Stephanie: I think I was interested in showing human consciousness—all the ways we really are—through movement. I also felt like I didn’t want everyone to all be the same. Unison had become the default. In some ways it still is. Why does everything have to be unison, and why is that the only way that people can relate, by imitating each other? Why can’t we all be different, but still connected? I wanted to find methods for people to relate to each other without having to do the same thing. And I wanted to find tools to help people show their whole selves on stage, to bring out their power and totality as performers.

Benoît Lachambre is Stephanie Skura’s “Cranky Destroyers,” 1987. Photo courtesy of Stephanie Skura.

Lana: So how did you get at these ideas in rehearsal?

Stephanie: In the early 80s I started working with a concept I now call “flux,” which is a very free associative way of improvisation, where it’s basically a series of non-sequiturs. You go on tangents and just keep interrupting one idea with another, always following your impulse. A stream of consciousness. I would give people a concept—like collapsing, or not concentrating, or changing directions without slowing down. Then they would use the flux technique with the idea, and you would look at them and think, “Wow!
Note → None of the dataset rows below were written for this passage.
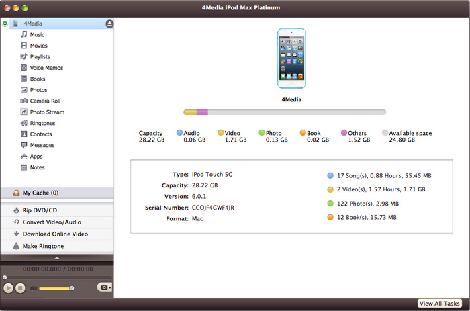The image size is (470, 311).
Task: Click the Rip DVD/CD tool
Action: click(42, 210)
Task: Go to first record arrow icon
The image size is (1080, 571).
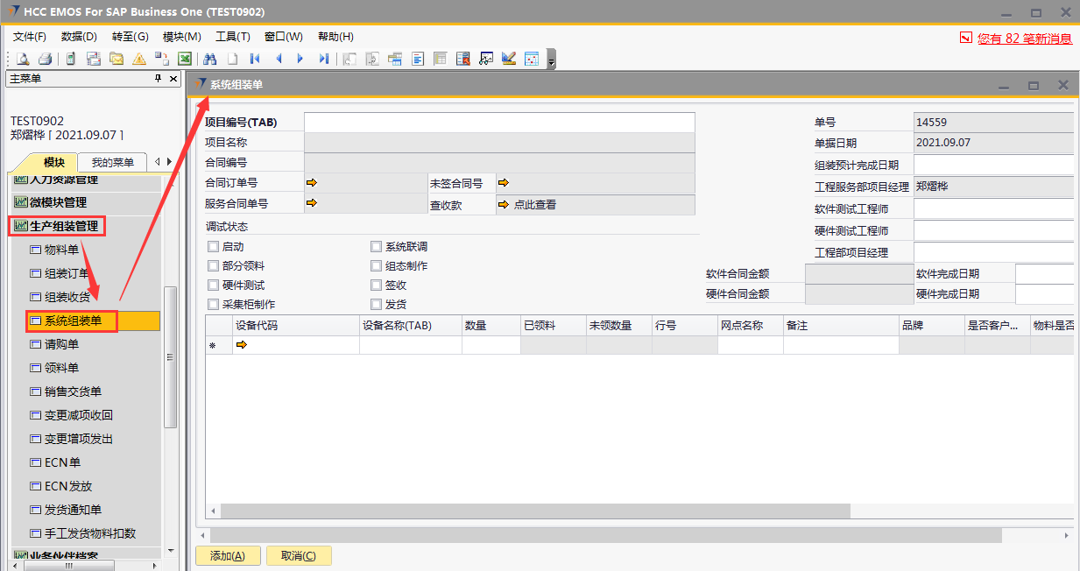Action: [255, 59]
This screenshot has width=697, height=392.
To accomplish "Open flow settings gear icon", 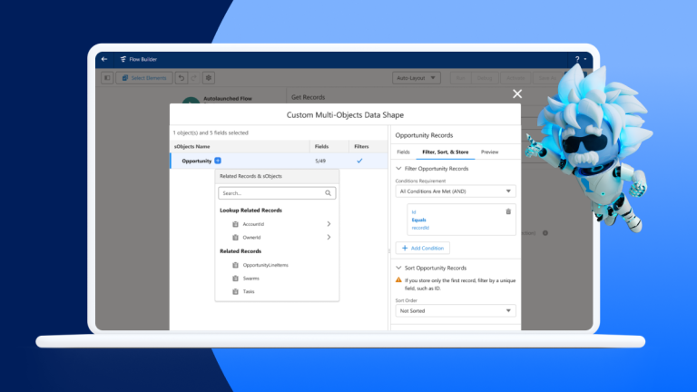I will pyautogui.click(x=208, y=78).
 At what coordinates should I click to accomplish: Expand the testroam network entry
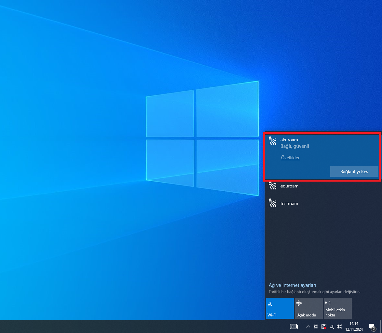[322, 204]
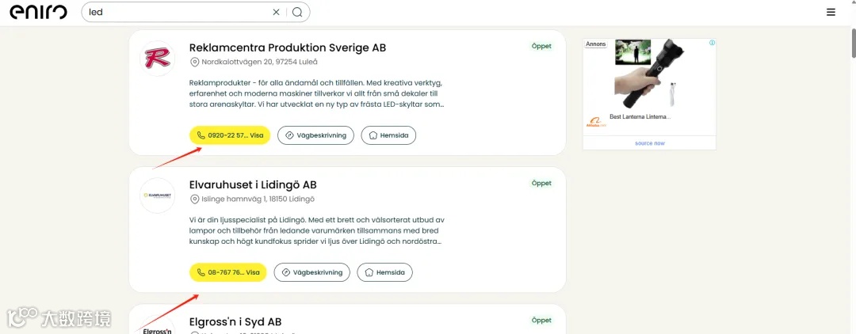Open Elvaruhuset Hemsida
This screenshot has width=856, height=334.
point(385,272)
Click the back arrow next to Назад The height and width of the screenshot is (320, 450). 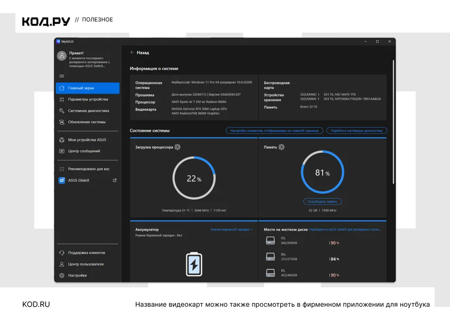coord(132,52)
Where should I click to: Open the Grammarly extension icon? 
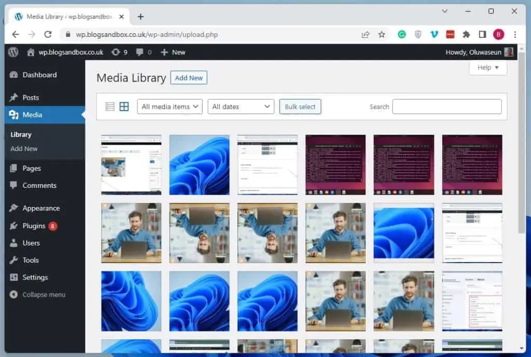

I’m watching them think out loud with their bodies.” So this idea of flux became a foundation for my improvisation work.

Lana: And it probably also led to how, in your choreography, there’s such a range of styles. There’s abstract dance, there’s highly referential material, there’s very stylized movement, there’s pedestrian gestures, it’s all in there. There’s no distinction—or at least the dancers aren’t inhibited from going into any of those areas.

Stephanie: Yes, the dancers can just use everything. But you can also use flux with what I call limiting your parameters. Cunningham did flux, but he did it with a specific vocabulary—those quick changes of direction, and then you’re jumping, and then you’re turning, and then you’re switching to something else. It doesn’t make sense if you’re thinking about development and follow-through, but it certainly made sense to him. There have been other choreographers who called it different things. I met someone who danced with [the early modern dance choreographer] Bella Lewitsky, and he said that she called it “changing your mind.”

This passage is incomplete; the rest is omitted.